▶ **TASK**: Starting at the first line of the data, please print exactly those lines through the one that holds "Click the Log vertical scrollbar thumb", omitting every picture.

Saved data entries
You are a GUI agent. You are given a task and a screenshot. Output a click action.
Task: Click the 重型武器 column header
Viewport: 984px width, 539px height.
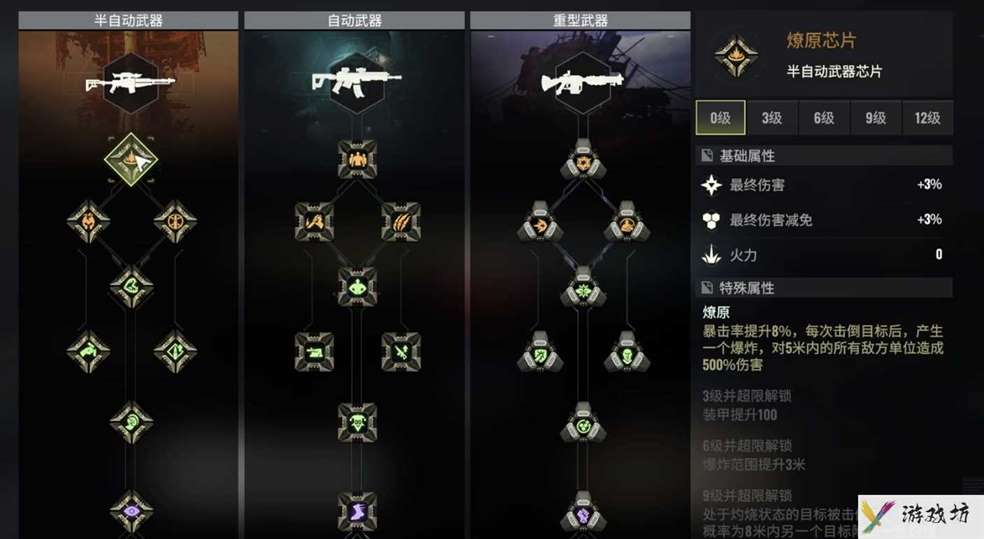[x=580, y=21]
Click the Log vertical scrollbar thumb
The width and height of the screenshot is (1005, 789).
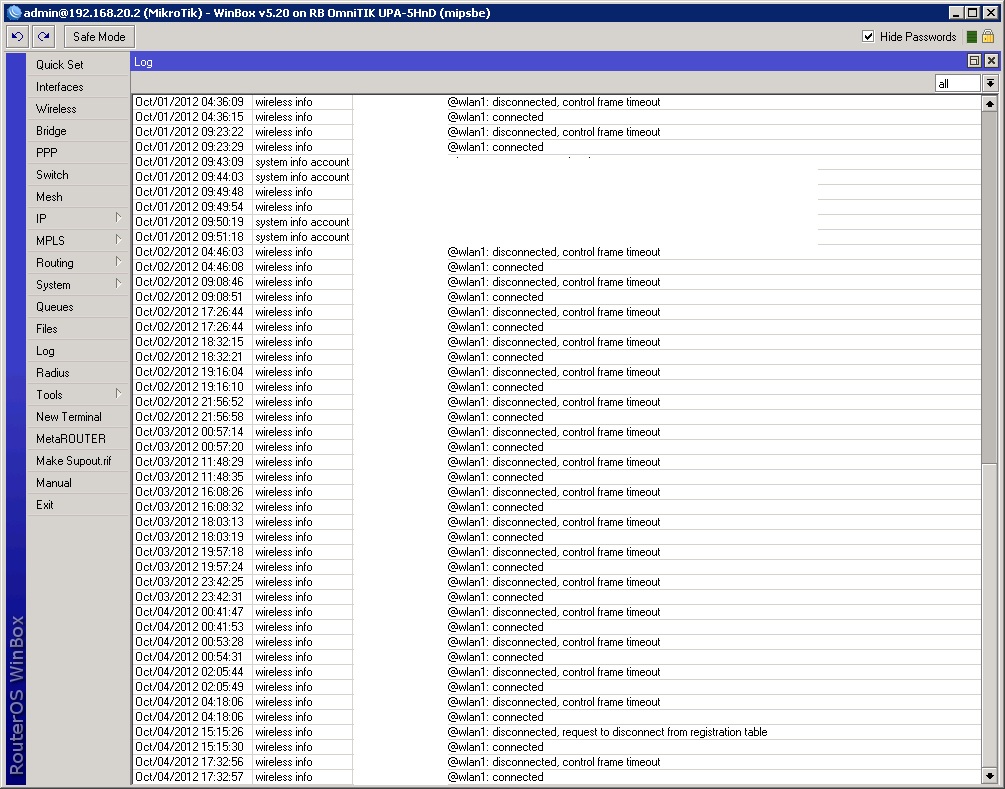pyautogui.click(x=990, y=280)
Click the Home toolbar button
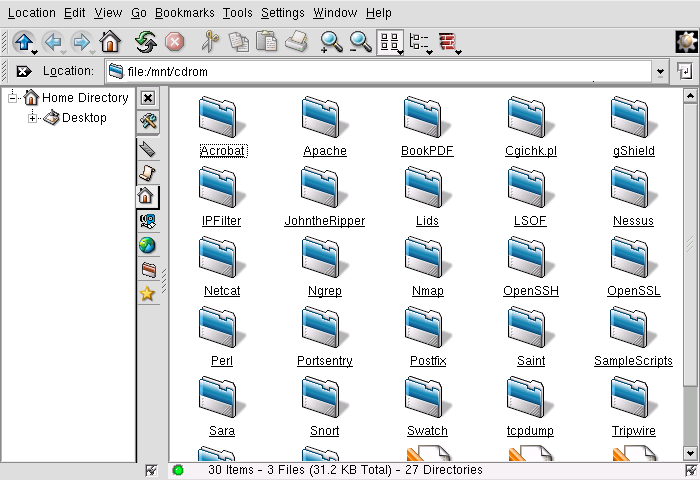Screen dimensions: 700x480 tap(110, 42)
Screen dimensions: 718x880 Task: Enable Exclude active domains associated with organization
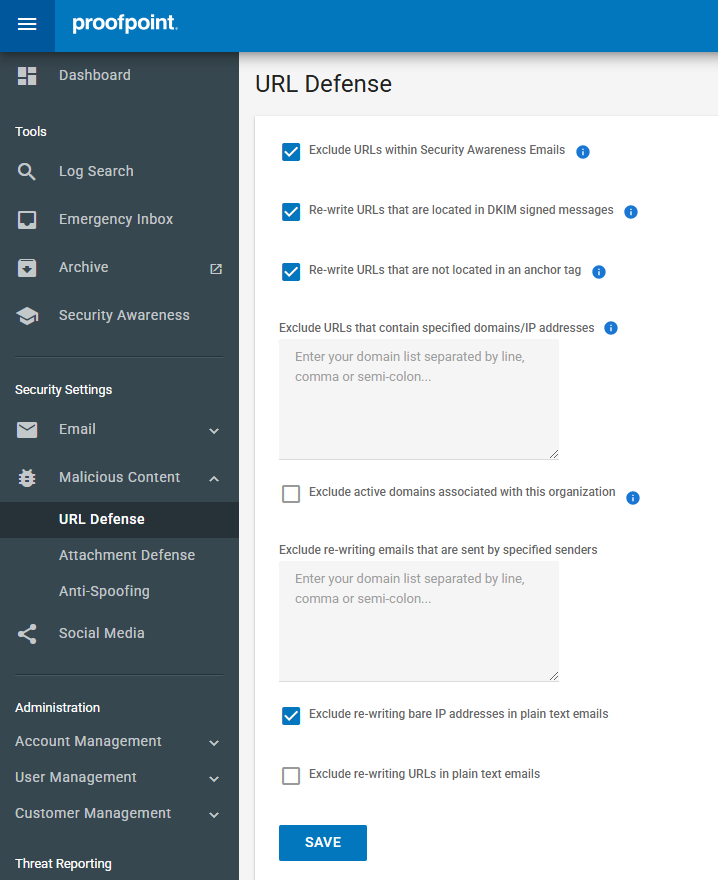291,494
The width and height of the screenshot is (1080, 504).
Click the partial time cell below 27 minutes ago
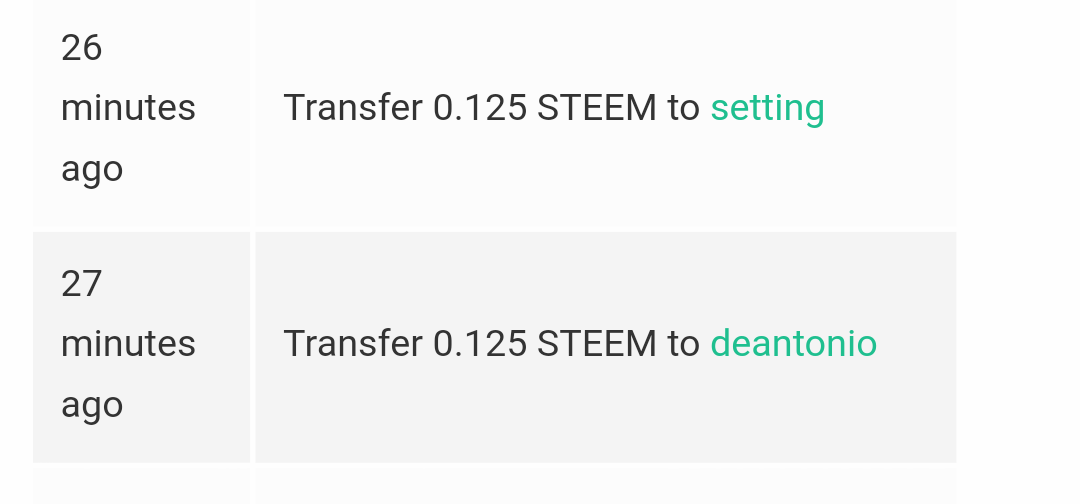click(x=141, y=487)
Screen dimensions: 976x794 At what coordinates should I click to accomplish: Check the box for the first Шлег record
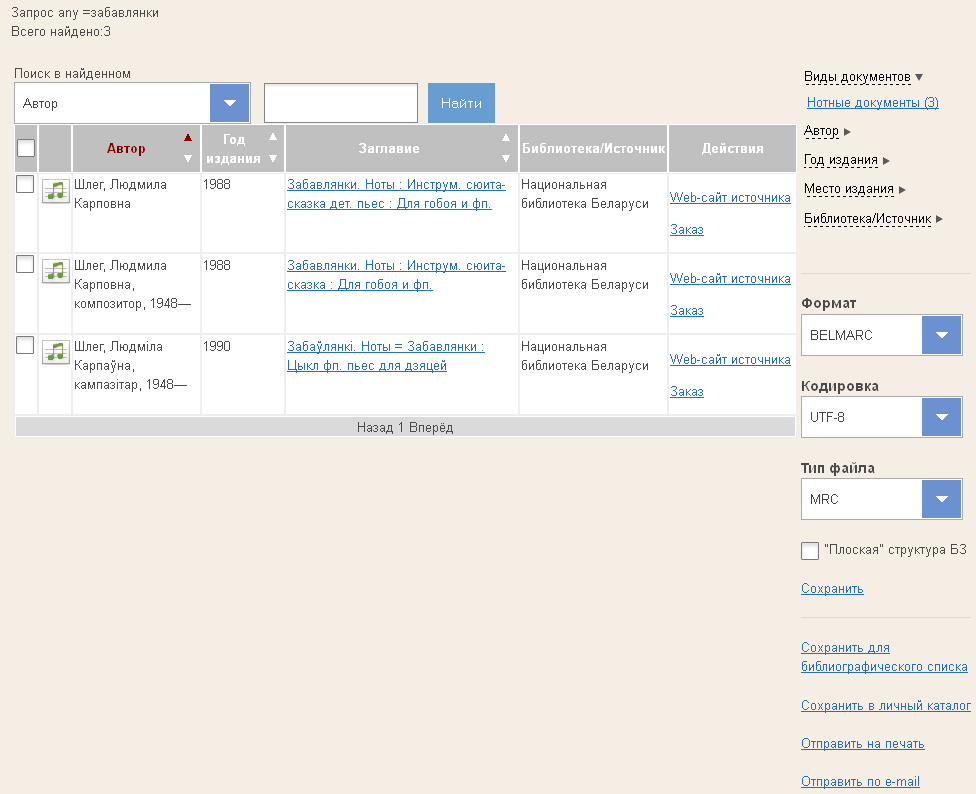[x=26, y=184]
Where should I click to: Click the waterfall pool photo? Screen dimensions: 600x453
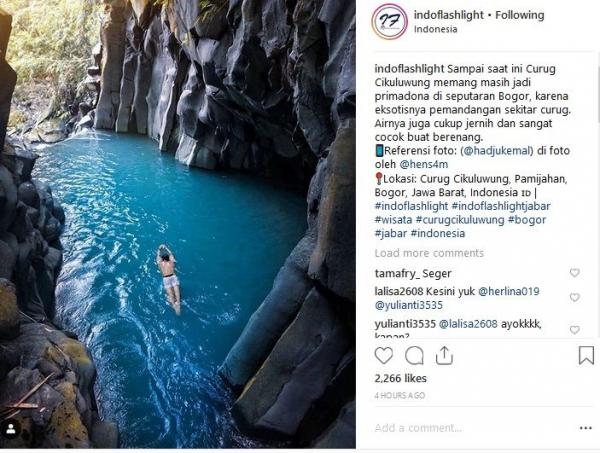click(178, 225)
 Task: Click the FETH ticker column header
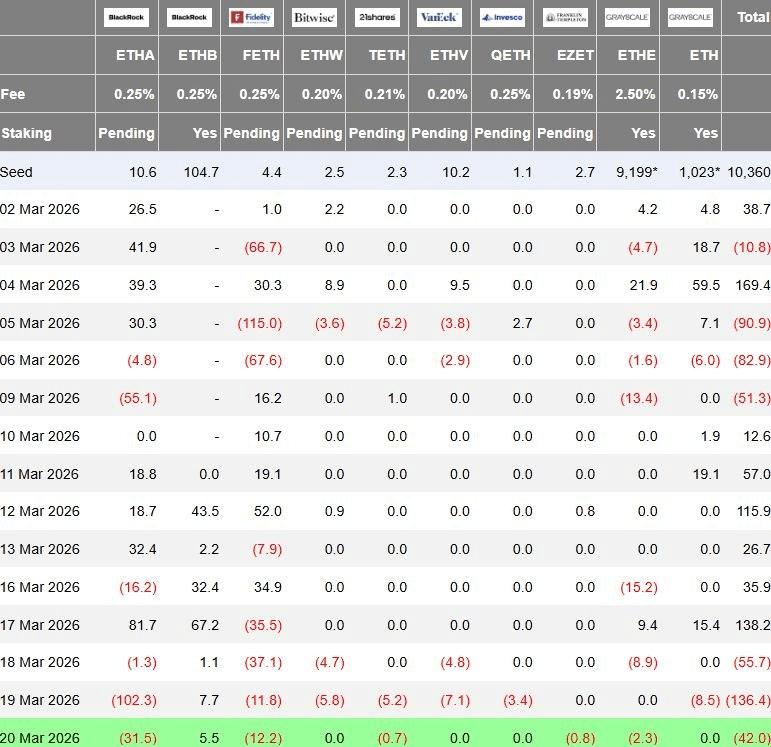[261, 55]

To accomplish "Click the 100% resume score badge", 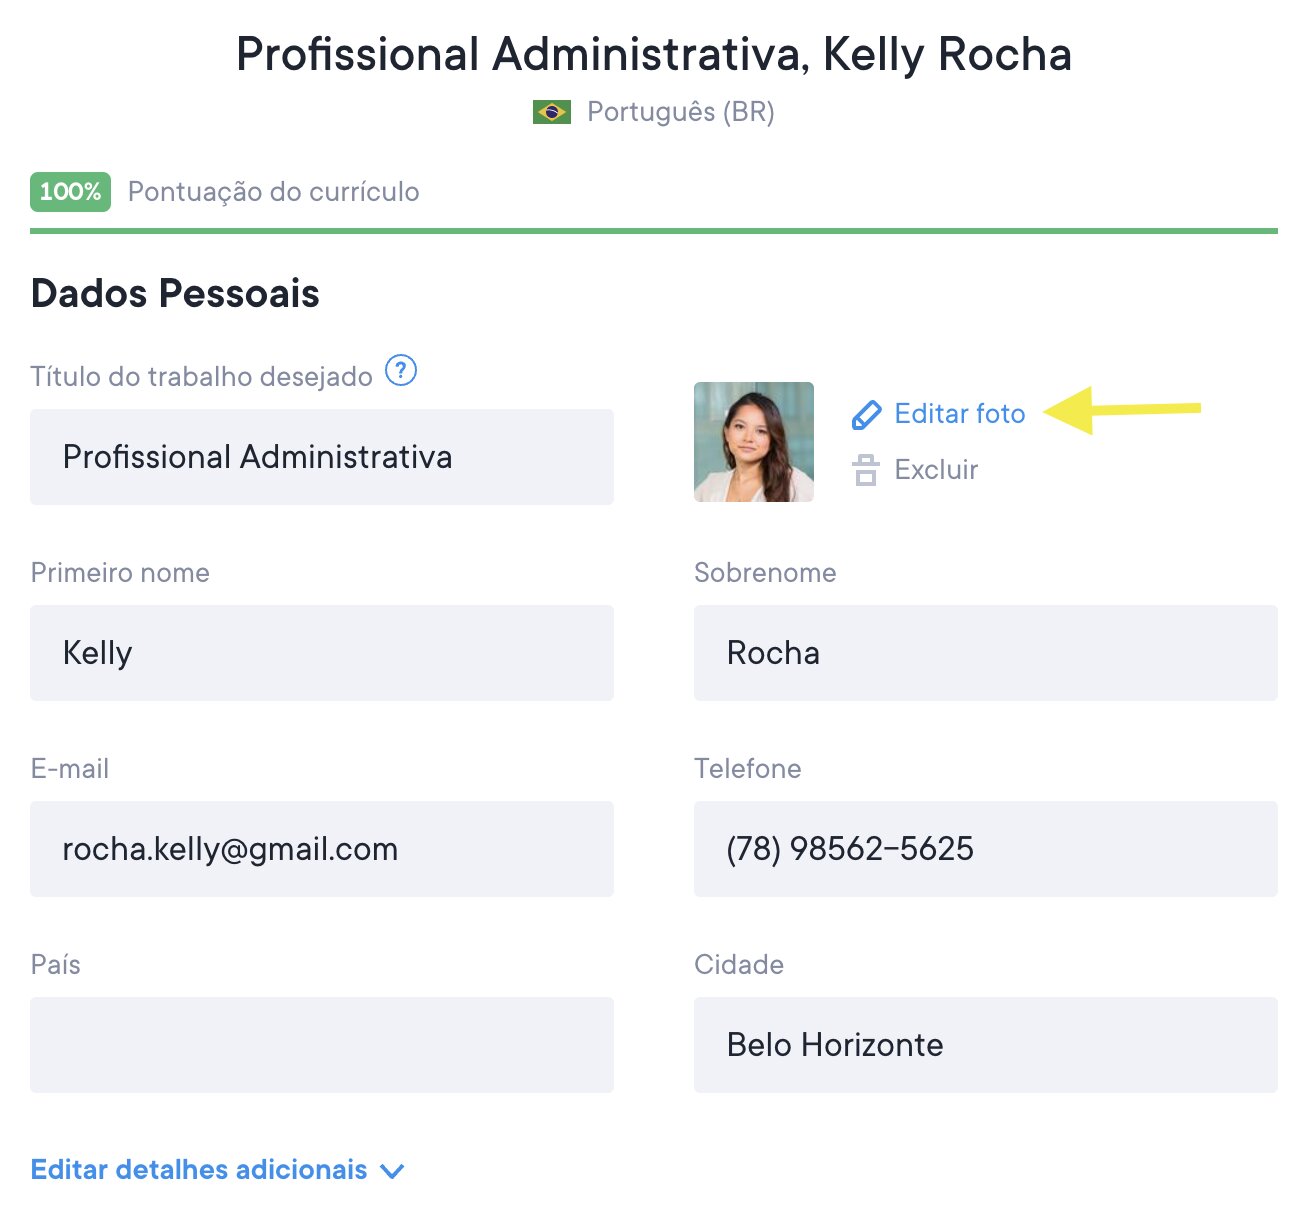I will [x=70, y=192].
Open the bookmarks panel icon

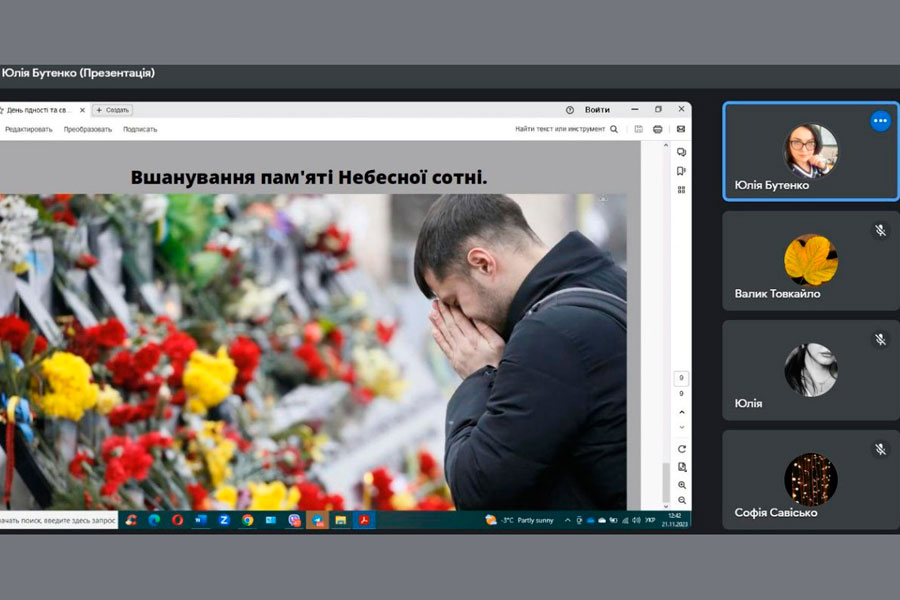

▶ **RESPONSE BELOW**:
You are a GUI agent. You are given a task and a screenshot. Output a click action.
Task: Click the 重型武器 column header
Viewport: 984px width, 539px height.
[x=580, y=21]
Click the Log vertical scrollbar thumb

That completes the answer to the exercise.